As I went backwards and forwards to school, I got to know all the people that lived in the houses, and at that time it was a case you could stop and talk to different ones. There was no need to be scared of somebody picking you up and dragging you into a motor car like there is today. And that was how we went on in those days.
I don't remember too much about my sisters being at the school because they were, all three, older than myself. But one point affected the family my sister Connie was playing in the girls' playground with Renee Fitch, and it was just an earth surface, and they were writing words in the dirt with their pens, and as Renee had just finished a word, she lifted her hand up with her pen in it, and they had been writing with the handle of the pen as opposed to the nib. So the nib was pointing upwards and the nib went right into my sister's eye and so she lost the sight of that eye and had to wear an artificial one for the rest of her days.
But others I can remember were different ones. There was a Mary Collier, she was granddaughter of the original Marks Tey brickworks Collier founder. She was knocked down by a car and had her leg broken. And all these sort of things were news through the school. And nowadays well it's more commonplace, but in those days well it was something quite different.
I have one memory of my early days that sticks in my mind. I suppose I would've been about four years old. I don't think I’d started school and I got a wooden toy wooden engine, and I used to sit on the tender, the back end of the engine and pushed myself along on it. I was a great big engine driver in those days. I suppose it was practising for when I grew up, but I was doing having a ride on this engine one day, and I remember my father was clipping the hedge that ran along the front of the property and somehow or another I slipped off the engine. And of course there had to be one of the hedge cutting bushes laid quite convenient for my bottom. And one of the thorns had to go in rather a tender spot, and that took quite a little bit of removing, because in those days it wasn't a case of 999 and the ambulance would be there. It was a case of do it yourself or get Mum to do it in my case, and it had gone in so deep she used to probe with a needle that she'd sterilized in the boiling water, and try and get this thorn out from the cheek of my bottom.
I think if I remember rightly, it took three different evenings to have a go at it and as a reward for letting me do, letting them have a go to get it out there was some Christmas crackers left over from the Christmas, and so I was allowed to have a Christmas cracker. But being at the age I was, scared stiff of the bang from the cracker so I used to hide behind the chair while mum and dad pulled it between them and then I could have the paper hat that was in it, but even that didn't cons, it wasn't a consolation really for the fact that I'd got a sore bottom and that just didn't work out. But I'm still here today anyway.
Another of my memories when I was about, I would say, eight years old, one Friday evening, the police or the authorities of some sort came. And asked Dad could he take one of the engines and pull a lorry out of a the pond. It was at the corner of Dobbies Lane where it went off from the A12 at Marks Tey.
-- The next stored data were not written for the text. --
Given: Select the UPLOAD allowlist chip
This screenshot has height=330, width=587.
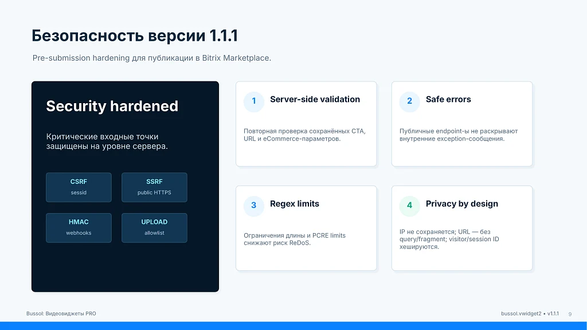Looking at the screenshot, I should pyautogui.click(x=154, y=228).
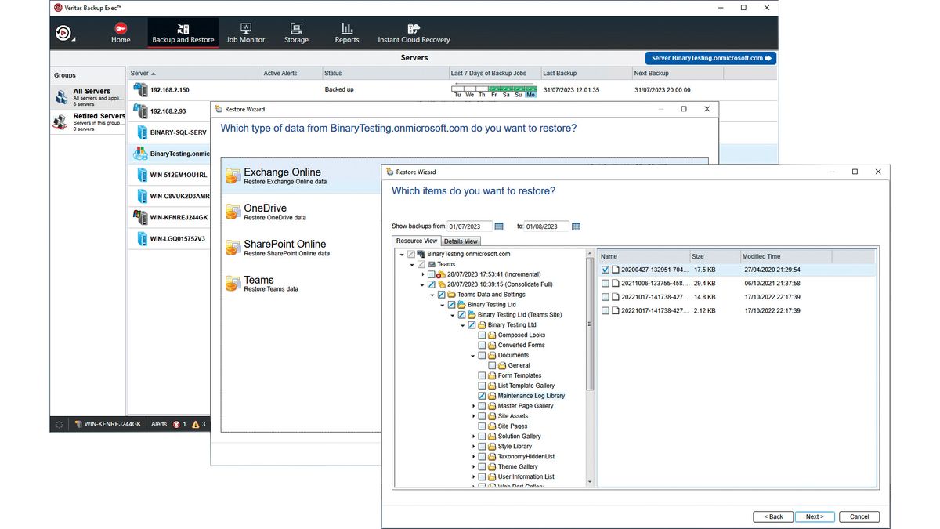
Task: Open the Reports icon
Action: tap(346, 33)
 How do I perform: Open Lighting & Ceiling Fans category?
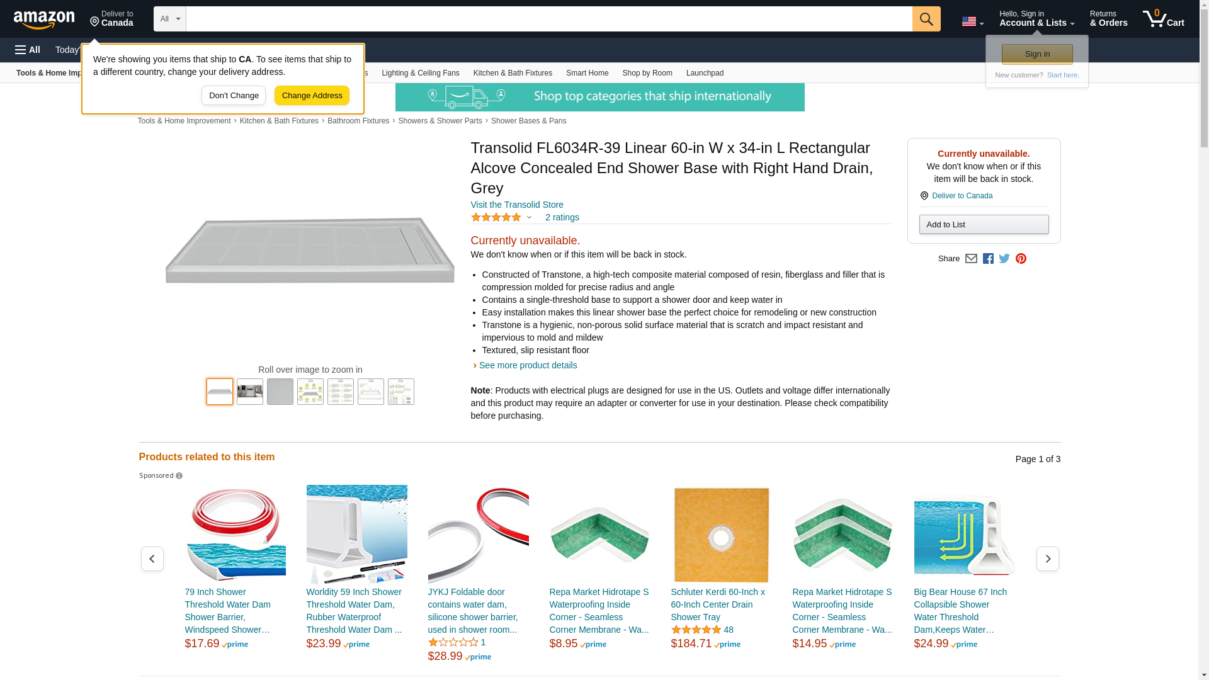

There was a slight bend in the road there, and this lorry was coming towards Colchester - Marks Tey, Colchester. And he didn't take the bend. And of course he went straight full length into this pond. The lorry belonged to a firm by the name of AJ Pullen, haulage firm from Ipswich, and he'd got five ton of Bryant and May's safety matches on board.
As it was the, I think, if I remember rightly, it was getting dark about eight o'clock at night. And they thought it best to leave the lorry where it was until Saturday morning. Then father took the, got up steam in the Aveland and Porter traction engine, and stood on the road.
And if he had got in a little further along, he would've been able to get into what was the pub yard of the Trowell and Hammer. But that wasn't the right position for pulling the truck back out. So he had to stand on the main road, which didn't hold up too much traffic because in those days, that would be round about 1926 and the National Strike being on round about that time, that was, not a lot of traffic about. Anyway, it was slow, but they tried and tried to get it out, and it was a bit of an awkward job because they couldn't, hadn't got anywhere to anchor the engine down. And instead of pulling the lorry out, it was dragging the engine back.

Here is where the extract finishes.